I just cut some cherry a couple weeks ago. I cut it like hockey pucks and put it in a plastic mesh bag that those frozen fun pops come in. I then put it over one of the heating vents in my house. Living in Wisconsin and since its been colder than a well digger's ass it gets warm air blown on it most of the day. The pieces are dry and splitting after only a week. Too bad it's been too cold to use the UDS. Maybe next Saturday on the ice at the fishing contest. Woo-Hoo


----------



## hog warden (Jan 12, 2010)

I agree with these guys. What you are waiting for is the water in the wood to evaporate out. A stick of wood is not much more than a bundle of straws. Water moves up and down the straws to the ends, not through the sides. Cut them into short lengths and it has less distance to travel. Put a stick of green wood on a fire and water bubbles out the ends, not through the sides.

If it dries too fast, it shrinks and cracks (checks). That will ruin lumber, so they paint the ends of logs with latex paint, but still send them to the sawmill green. They are then stickered (stacked with sticks between them) for air to get in and circulate. In this case, they are forcing the water to evaporate through the sides instead of the ends. This is a long, slow process. A kiln speeds that up, but taken too far, they will dry too fast and check. 

But checking and cracking doesn't matter with firewood or smoking chunks.
This stuff was cut a little over a month ago but the short pieces are now dry enough to use:


----------



## hog warden (Jan 12, 2010)

PS:

The cherry and mulberry, which have straight grain and will split easily, dried faster than the pecan. 

The ends of the cherry chunks were wet for a couple days after cutting.
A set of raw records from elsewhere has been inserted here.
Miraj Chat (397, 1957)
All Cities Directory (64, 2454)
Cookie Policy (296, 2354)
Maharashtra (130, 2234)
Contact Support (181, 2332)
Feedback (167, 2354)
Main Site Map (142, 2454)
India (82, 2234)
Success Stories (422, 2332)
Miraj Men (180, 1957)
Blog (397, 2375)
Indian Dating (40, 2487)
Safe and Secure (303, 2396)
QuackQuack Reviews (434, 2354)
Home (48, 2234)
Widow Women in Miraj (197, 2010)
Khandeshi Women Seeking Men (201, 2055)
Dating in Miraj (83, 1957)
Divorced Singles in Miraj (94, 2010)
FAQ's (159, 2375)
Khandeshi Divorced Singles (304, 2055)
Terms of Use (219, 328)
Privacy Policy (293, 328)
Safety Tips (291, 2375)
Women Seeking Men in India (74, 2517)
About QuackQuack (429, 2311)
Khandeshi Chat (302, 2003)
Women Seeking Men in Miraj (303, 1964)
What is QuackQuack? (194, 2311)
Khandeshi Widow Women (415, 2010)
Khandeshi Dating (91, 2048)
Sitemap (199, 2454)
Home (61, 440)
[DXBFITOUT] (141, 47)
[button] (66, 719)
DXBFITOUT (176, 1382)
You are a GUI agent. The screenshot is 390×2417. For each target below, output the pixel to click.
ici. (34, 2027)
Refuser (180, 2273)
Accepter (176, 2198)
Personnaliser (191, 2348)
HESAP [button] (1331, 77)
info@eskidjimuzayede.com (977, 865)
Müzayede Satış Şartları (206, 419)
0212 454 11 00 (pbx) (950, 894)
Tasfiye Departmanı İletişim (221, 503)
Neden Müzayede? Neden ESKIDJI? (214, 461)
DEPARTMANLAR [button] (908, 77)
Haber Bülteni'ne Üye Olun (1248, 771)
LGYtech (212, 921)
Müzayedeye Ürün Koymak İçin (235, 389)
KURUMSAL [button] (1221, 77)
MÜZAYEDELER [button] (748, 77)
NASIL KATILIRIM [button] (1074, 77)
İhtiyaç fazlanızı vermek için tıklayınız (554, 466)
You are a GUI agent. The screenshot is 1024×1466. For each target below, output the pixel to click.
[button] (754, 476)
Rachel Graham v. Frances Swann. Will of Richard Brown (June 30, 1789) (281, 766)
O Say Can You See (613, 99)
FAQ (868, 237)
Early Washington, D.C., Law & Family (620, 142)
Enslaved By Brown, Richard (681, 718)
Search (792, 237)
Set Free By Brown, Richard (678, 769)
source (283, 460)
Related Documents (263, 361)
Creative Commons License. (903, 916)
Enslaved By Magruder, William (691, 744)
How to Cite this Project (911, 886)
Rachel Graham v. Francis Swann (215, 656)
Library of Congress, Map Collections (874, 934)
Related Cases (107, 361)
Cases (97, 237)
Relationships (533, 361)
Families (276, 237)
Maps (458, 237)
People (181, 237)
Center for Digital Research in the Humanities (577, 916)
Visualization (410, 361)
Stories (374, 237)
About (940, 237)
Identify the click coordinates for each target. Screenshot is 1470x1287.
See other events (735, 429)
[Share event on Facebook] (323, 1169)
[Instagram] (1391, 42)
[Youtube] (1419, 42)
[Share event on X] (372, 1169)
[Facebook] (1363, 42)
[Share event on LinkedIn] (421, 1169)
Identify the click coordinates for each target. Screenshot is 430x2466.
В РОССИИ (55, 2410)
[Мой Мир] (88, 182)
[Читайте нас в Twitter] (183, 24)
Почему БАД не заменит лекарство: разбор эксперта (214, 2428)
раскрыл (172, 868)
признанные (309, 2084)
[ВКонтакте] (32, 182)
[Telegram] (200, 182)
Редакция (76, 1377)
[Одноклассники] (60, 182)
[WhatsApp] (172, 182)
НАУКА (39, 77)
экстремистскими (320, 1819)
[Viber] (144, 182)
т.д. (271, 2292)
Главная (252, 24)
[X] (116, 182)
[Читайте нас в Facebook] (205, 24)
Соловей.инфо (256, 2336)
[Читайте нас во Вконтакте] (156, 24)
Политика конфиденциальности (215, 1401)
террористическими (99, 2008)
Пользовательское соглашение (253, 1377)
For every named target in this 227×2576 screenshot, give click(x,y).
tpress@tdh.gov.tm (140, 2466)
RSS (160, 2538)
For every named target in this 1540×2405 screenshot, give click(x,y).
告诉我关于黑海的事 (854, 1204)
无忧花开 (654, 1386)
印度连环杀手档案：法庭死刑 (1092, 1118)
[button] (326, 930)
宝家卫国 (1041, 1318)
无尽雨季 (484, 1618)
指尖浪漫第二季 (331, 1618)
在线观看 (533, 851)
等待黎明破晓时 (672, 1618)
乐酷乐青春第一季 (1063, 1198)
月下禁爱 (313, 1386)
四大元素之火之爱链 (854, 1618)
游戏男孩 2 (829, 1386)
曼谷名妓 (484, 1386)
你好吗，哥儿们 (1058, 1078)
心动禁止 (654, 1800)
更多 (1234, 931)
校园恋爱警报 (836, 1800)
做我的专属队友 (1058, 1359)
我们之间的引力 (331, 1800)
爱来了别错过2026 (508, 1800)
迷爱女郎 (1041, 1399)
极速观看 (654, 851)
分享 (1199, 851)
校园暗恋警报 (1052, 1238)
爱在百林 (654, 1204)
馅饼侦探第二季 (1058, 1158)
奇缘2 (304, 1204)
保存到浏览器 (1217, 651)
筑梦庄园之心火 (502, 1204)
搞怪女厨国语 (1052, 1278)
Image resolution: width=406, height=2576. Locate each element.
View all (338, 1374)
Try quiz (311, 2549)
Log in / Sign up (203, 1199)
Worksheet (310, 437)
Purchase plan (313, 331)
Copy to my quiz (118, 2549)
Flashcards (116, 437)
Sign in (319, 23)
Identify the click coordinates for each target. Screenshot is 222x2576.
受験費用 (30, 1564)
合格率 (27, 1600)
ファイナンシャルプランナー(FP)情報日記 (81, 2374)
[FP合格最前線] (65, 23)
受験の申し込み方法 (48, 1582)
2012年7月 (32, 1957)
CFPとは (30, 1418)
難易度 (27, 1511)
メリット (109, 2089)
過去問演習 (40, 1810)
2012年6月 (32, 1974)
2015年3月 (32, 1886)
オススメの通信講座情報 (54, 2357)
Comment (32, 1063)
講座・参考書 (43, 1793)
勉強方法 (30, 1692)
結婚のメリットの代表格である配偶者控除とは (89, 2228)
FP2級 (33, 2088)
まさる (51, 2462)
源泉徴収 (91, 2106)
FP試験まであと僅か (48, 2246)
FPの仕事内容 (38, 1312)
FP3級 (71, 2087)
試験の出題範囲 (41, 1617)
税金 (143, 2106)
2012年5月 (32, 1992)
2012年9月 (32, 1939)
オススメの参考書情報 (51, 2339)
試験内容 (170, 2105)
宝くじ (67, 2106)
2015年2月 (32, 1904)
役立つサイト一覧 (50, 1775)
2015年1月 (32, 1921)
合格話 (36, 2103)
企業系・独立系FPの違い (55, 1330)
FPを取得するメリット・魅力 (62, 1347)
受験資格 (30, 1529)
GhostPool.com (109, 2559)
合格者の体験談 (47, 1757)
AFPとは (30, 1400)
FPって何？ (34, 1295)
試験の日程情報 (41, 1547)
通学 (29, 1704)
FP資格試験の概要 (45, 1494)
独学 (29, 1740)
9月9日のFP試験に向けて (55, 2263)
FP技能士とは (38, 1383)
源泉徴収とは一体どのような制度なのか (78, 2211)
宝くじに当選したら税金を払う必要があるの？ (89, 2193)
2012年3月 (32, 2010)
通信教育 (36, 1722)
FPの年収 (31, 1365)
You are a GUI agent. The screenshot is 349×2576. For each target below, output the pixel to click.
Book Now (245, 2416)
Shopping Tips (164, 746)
The pecan never was. It is still a little green. Maple and hickory would have the same problem. They are going to take longer

Apple would more like cherry and would dry fast, if it's cut in short lengths.


----------



## oldschoolbbq (Jan 12, 2010)

Just burn it somewhere else-to coals- all the creosote will be brunt off byt then and it will still get good flavor.The creosote comes from green wood IN the firebox,not coals. Explain better Trav.


----------



## silverwolf636 (Jan 12, 2010)

Last spring I came across someone cutting down a 30 ft wild cherry and she said I could take what I wanted.  These were pieces from 2 in to 9 inch in diameter and I cut them about 12 - 14 in long.  I was anticipating atleast 9 - 12 month wait until I read about green wood smoking. Since this was a relative to the fruit tree I only waited 3-4 months and have been using it since.  You cold use a cheap cut and try it out on and see what you get.
As the others say: there's my .02 worth. lol
--ray--


----------



## badfrog (Jan 12, 2010)

any of you guys in Fl cook with citrus wood? I have never heard of it or done it, just wondering how it would do.


----------